## Start
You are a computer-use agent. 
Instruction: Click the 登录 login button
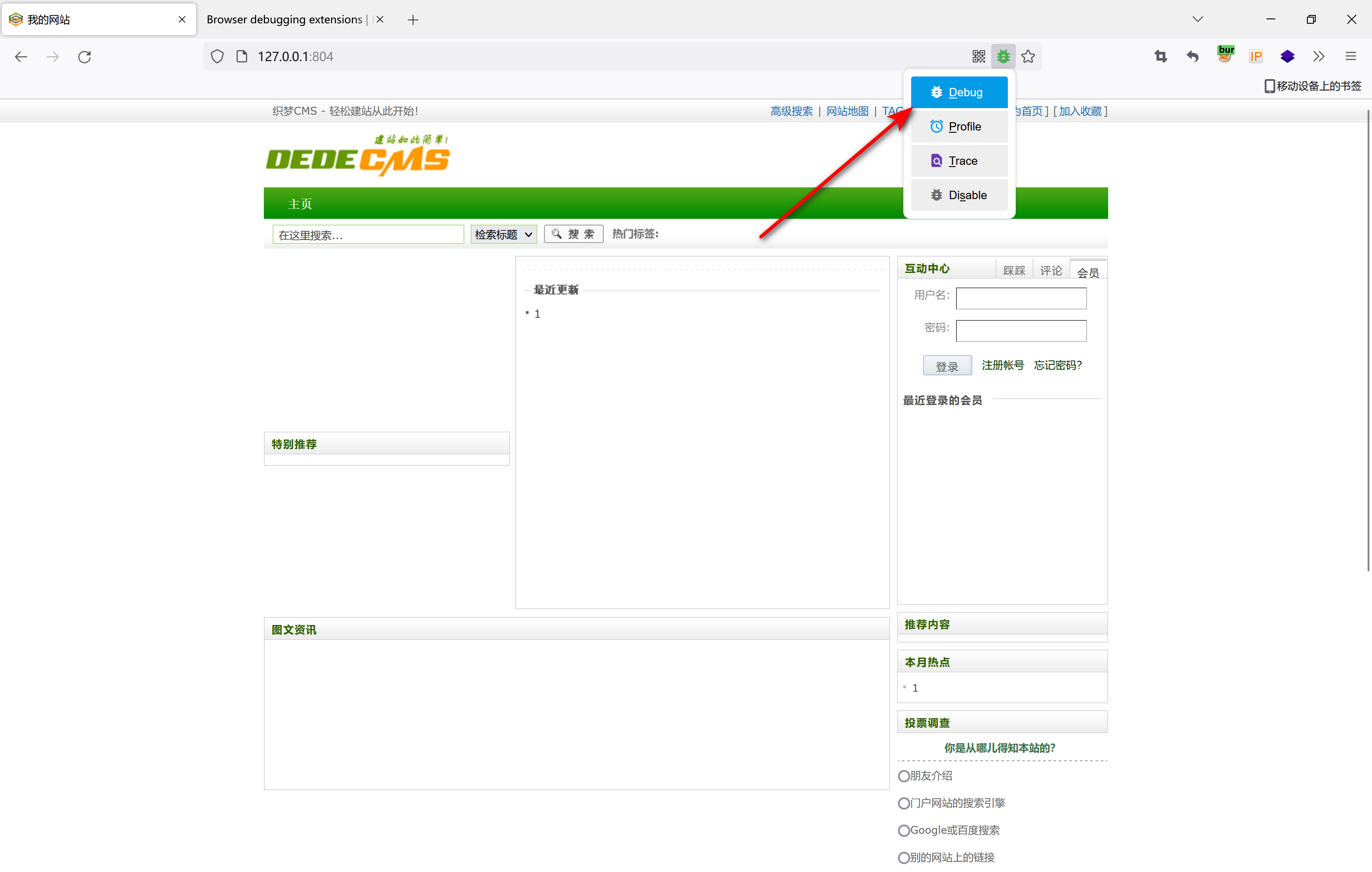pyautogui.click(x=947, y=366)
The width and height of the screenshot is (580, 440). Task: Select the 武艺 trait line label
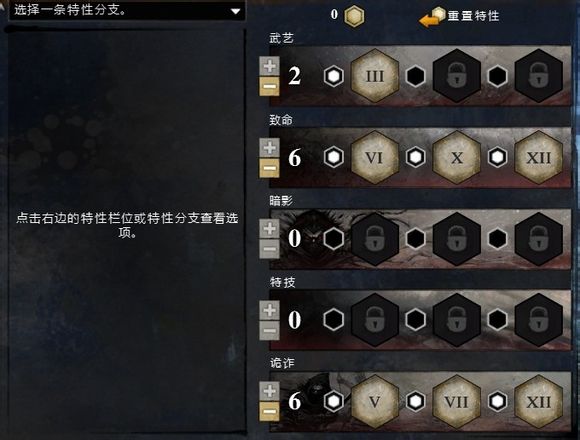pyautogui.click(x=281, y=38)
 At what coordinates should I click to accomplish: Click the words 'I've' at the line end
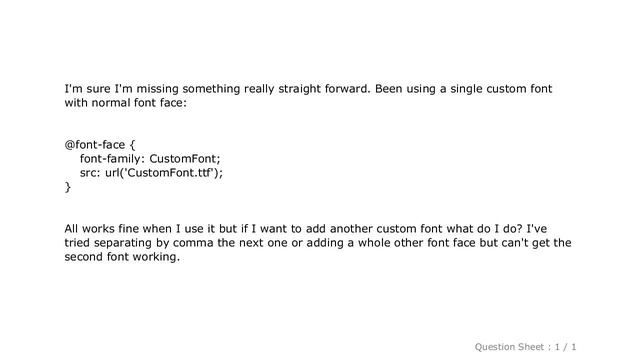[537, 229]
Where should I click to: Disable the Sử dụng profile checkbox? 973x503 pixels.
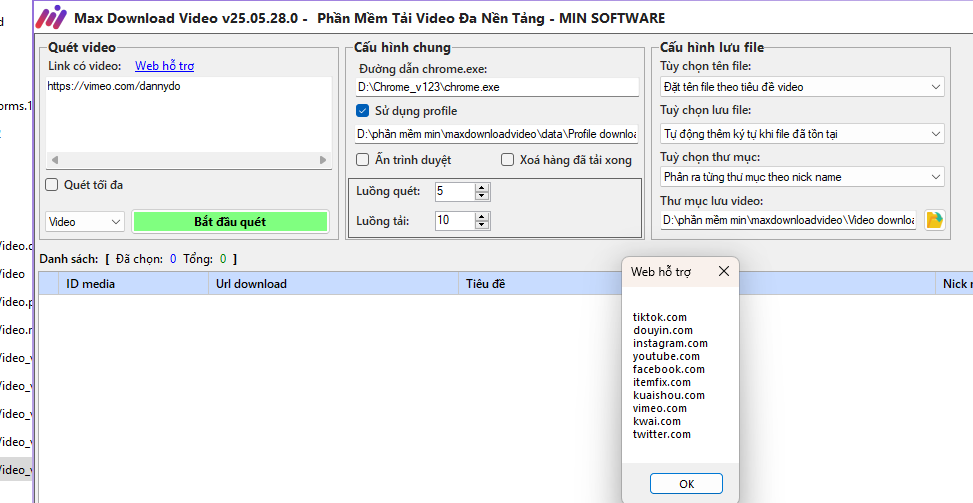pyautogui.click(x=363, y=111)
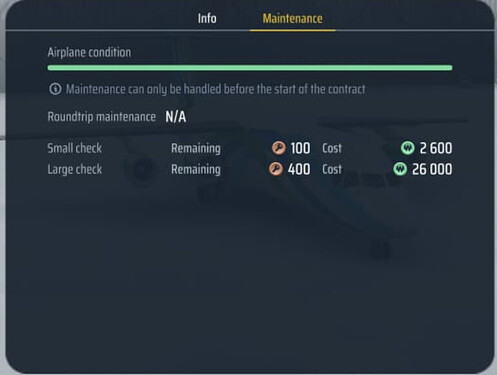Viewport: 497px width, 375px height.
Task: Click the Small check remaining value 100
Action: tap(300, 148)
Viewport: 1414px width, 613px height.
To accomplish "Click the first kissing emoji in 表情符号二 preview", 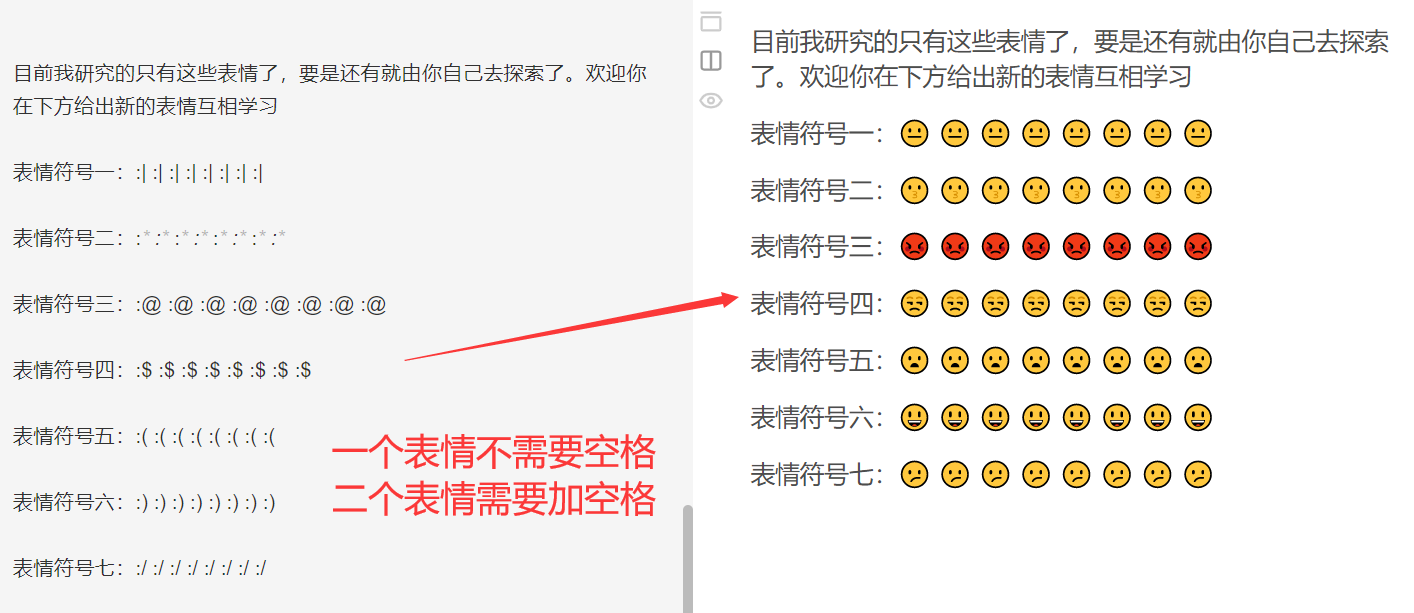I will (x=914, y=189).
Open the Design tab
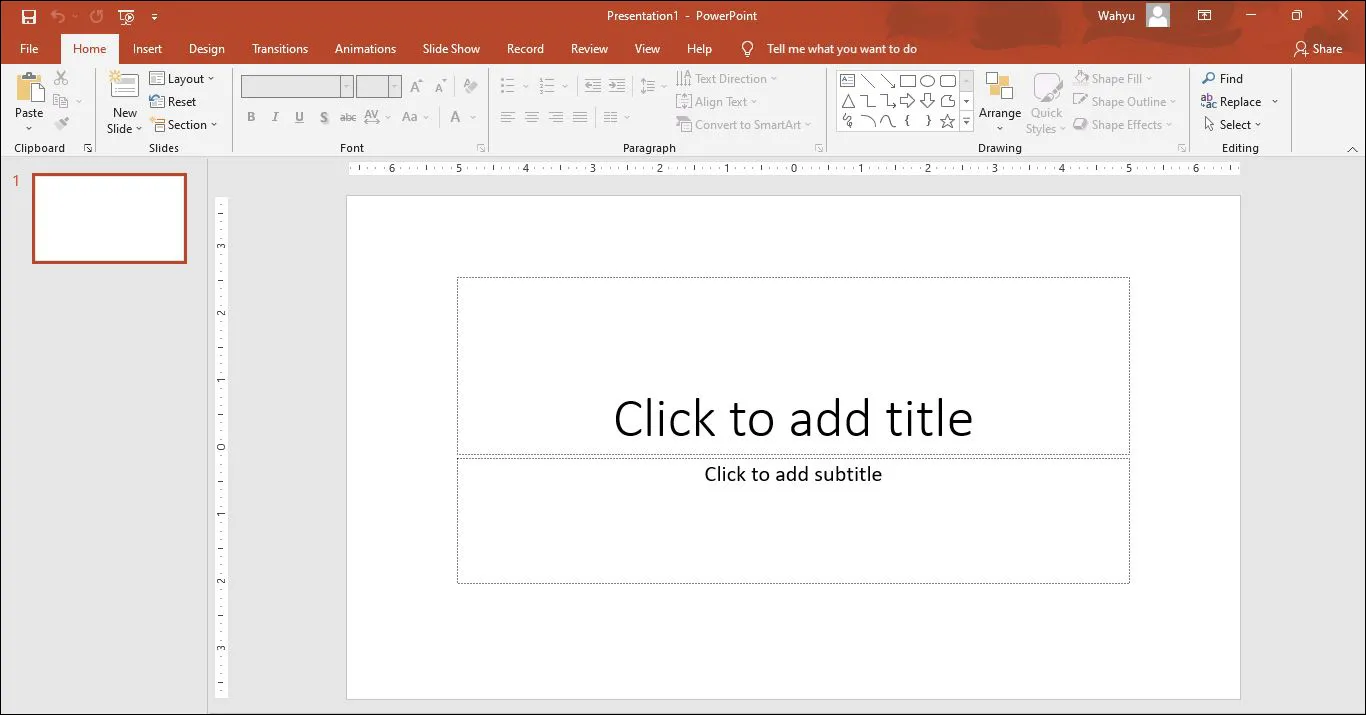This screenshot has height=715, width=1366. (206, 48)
## End
» EXERCISE REQUIREMENTS
Rewrite the part of the records that opens with the line containing "At what coordinates" and closes with the line containing "Action: tap(300, 148)", changing "checkbox" to "check box" and keeping everything else the same. Return only those lines, without the pictures.

» SOLUTION TO THIS PROBLEM
 At what coordinates should I click to accomplish: Click the words 'I've' at the line end
[537, 229]
Where should I click to: Disable the Sử dụng profile check box? 973x503 pixels.
pyautogui.click(x=363, y=111)
Viewport: 497px width, 375px height.
Task: Click the Small check remaining value 100
Action: tap(300, 148)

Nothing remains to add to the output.